Şu hallerini aileleri görse kafalarını kırarlardı. Ceren'in ailesi özellikle kızlarının bir erkekle her ne kadar farklı odalarda bile olsa kalmalarına asla izin vermezlerdi.
Sevban kızın yanına gelip oturmak için izin aldığımda kız gülerek adamı kolundan tutmuş ve yatağına düşürmüştü. Beraber bu hallerine gülüştükten sonra adam bağdaş kurup kızla karşı karşıya geldi. Kızın elini tuttu ve gözlerinin içine baktı. İkisi de genişçe birbirlerine gülümserken Ceren'in aklına parfüm geldi ve adam daha ne olduğunu anlamadan yataktan indi. Valizinden aradığını bulup çıkardı ve adama uzattı. Sevban önce safça baksa da sonra kızın elindeki kutuyu aldı. Açtığında parfümünü görmesiyle kıza baktı. "Sen nesin böyle? Tüm sevdiklerimi bilmeler falan" diye sordu. Ceren onunla alakalı çoğu şeyi geçmişten biliyordu ama yine de arkadaşlarından da çok şey öğrenmişti.

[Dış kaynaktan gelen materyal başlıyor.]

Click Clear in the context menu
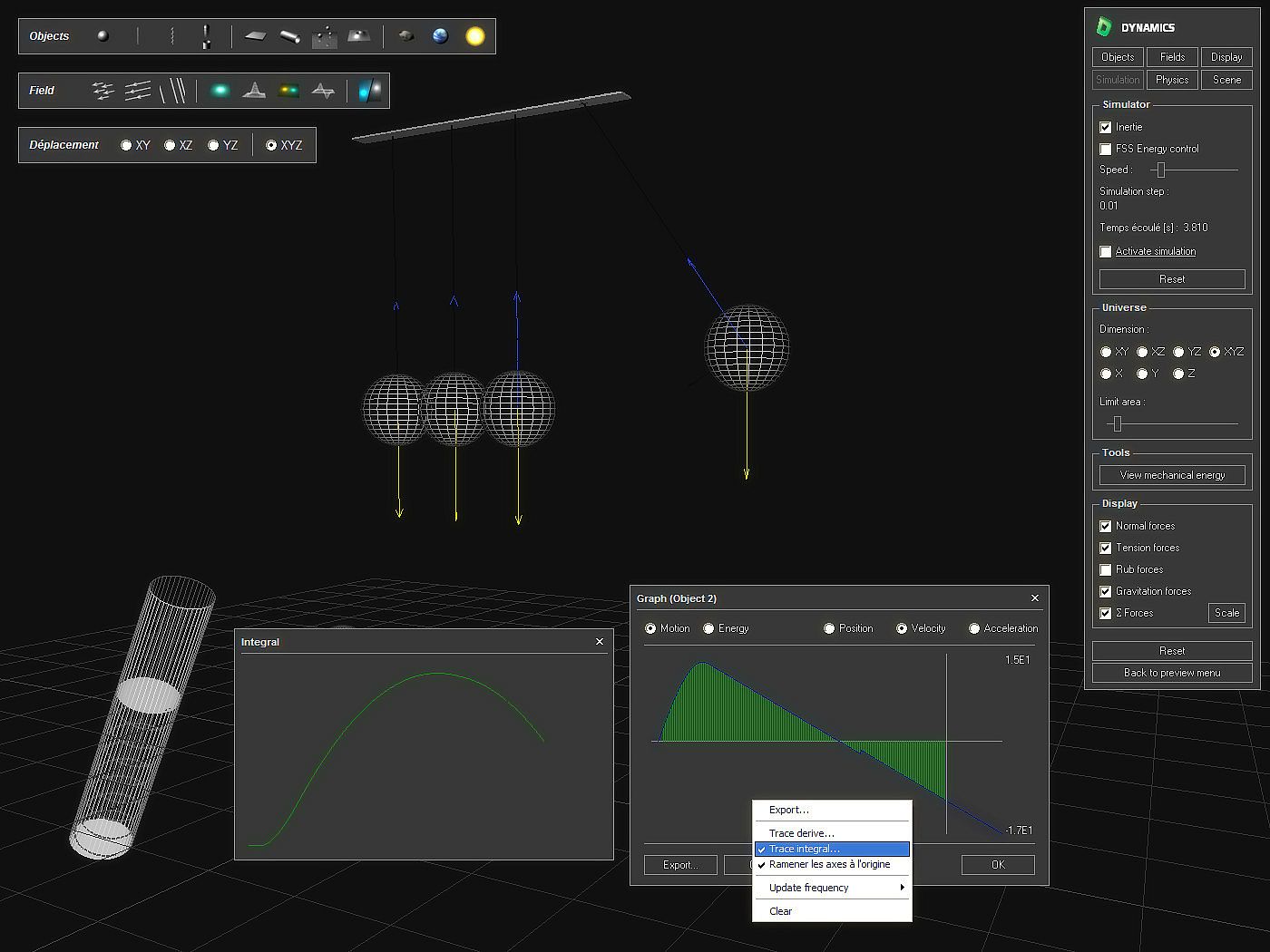1270x952 pixels. pos(780,911)
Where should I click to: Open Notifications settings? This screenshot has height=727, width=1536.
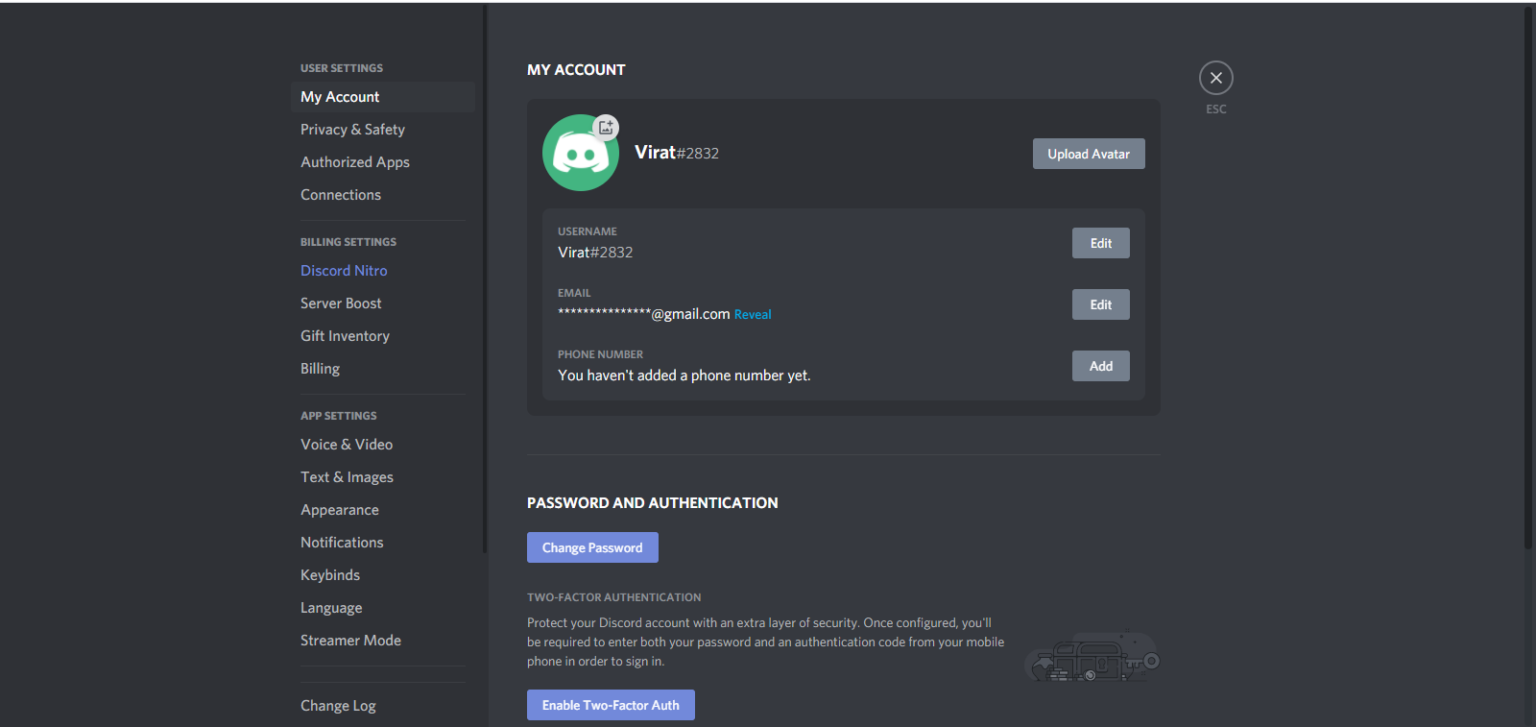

"Hafızam iyidir, bir kere aklıma bir şey girdi mi çıkmıyor, özellikle konu sen olunca " dedi gülümseyerek adama. Adam ise kıza yaklaştı ve alnını öptü. Ceren yatağına yeniden oturdu. Uykusuzluktan taşıyamadığı başını adamın omzuna dayadı. Önceki gece de heyecandan uyuyamamıştı. Adam kızın bu hallerine gülümsedi. Kollarını kıza sardı ve kokusunu içine çekti.
Bir müddet sonra kızdan ses çıkmayınca uyuduğunu anladı. O da çok fazla hareket etmemeye çalışarak başını yatağın karyolasına dayadı ve üzerlerini örttü. Kızın başını da hafifçe göğsüne yasladı ve kendini uykunun kollarına bıraktı. Uyumaları lazımdı çünkü ertesi gün çok yorulacaklardı.
Kız gözlerini açtığında görüş alanına hiçbir şey giremedi, çünkü adamın göğsüne gömülüyor. Kafasını kaldırdığında onun hala uyuyor olduğunu gördü. "Her gün böyle uyanmak vardı" diye geçirdi içinden. Hala inanamıyordu. Elini uzatıp parmağına baktığında yüzük oradaydı. Gülümseyerek kafasını tekrar adamın göğsüne gömdü. Ona sıkıca sarıldı ve huzur kapladı içini.
Adam gözlerini açtığında kız hala kollarının arasındaydı. Başına öpücük kondurduğunda kız kafasını kaldırdı. Günaydınlaşmanın ardından üzerlerini değiştirip otelin yemekhanesine indiler. Karınlarını doyurdular ve çıktılar.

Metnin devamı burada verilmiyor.